--- START ---

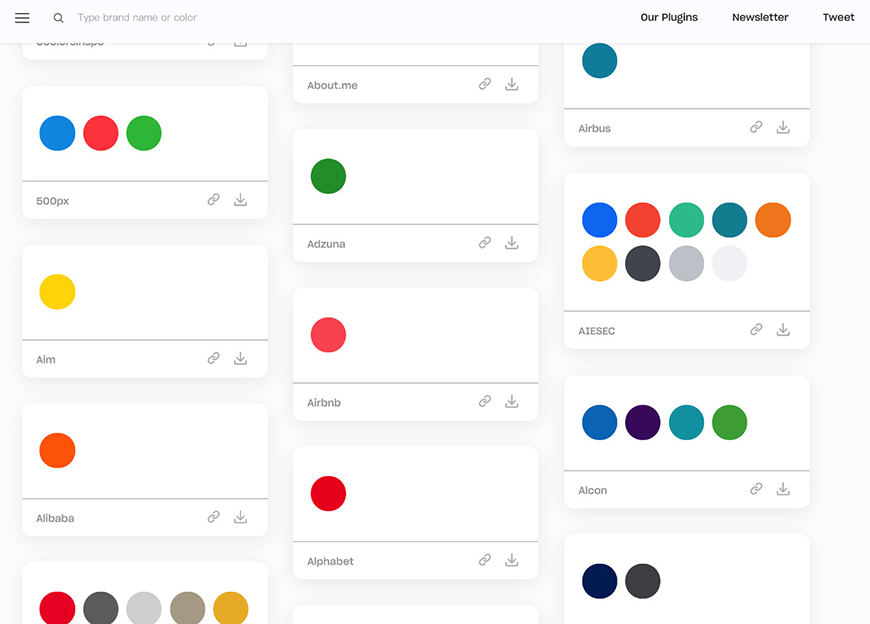This screenshot has width=870, height=624.
Task: Download the Airbnb palette
Action: tap(511, 402)
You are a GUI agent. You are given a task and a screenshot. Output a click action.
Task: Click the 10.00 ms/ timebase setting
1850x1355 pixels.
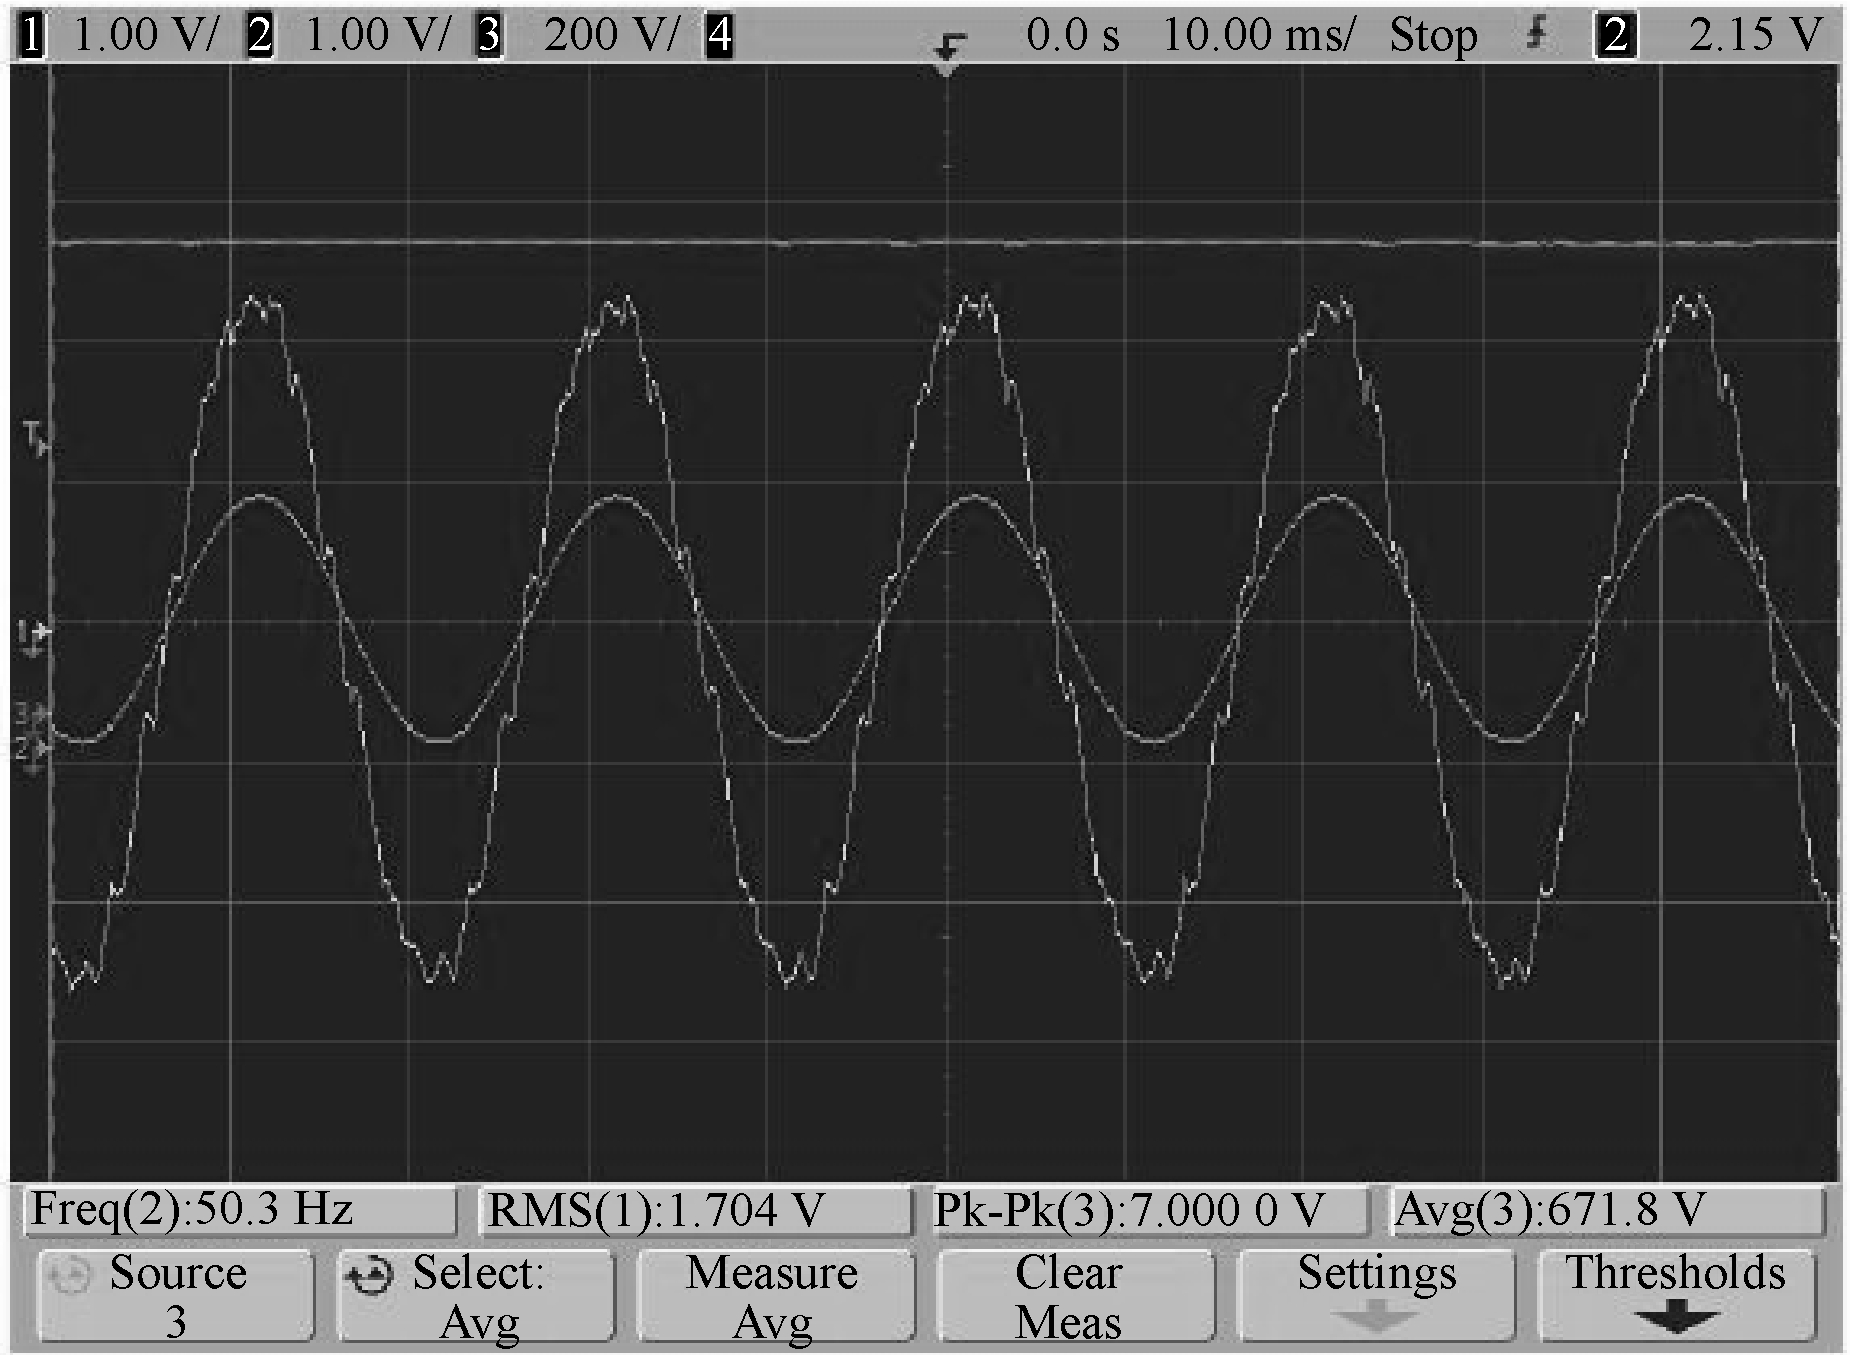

--- END ---

- [Exercise requirements]: Your reply should consist only of the lines running from the line with "Task: Click the 10.00 ms/ timebase setting" to the end of the entries, both included, copied exactly and without any pictures.

- [Result]:
Task: Click the 10.00 ms/ timebase setting
1850x1355 pixels.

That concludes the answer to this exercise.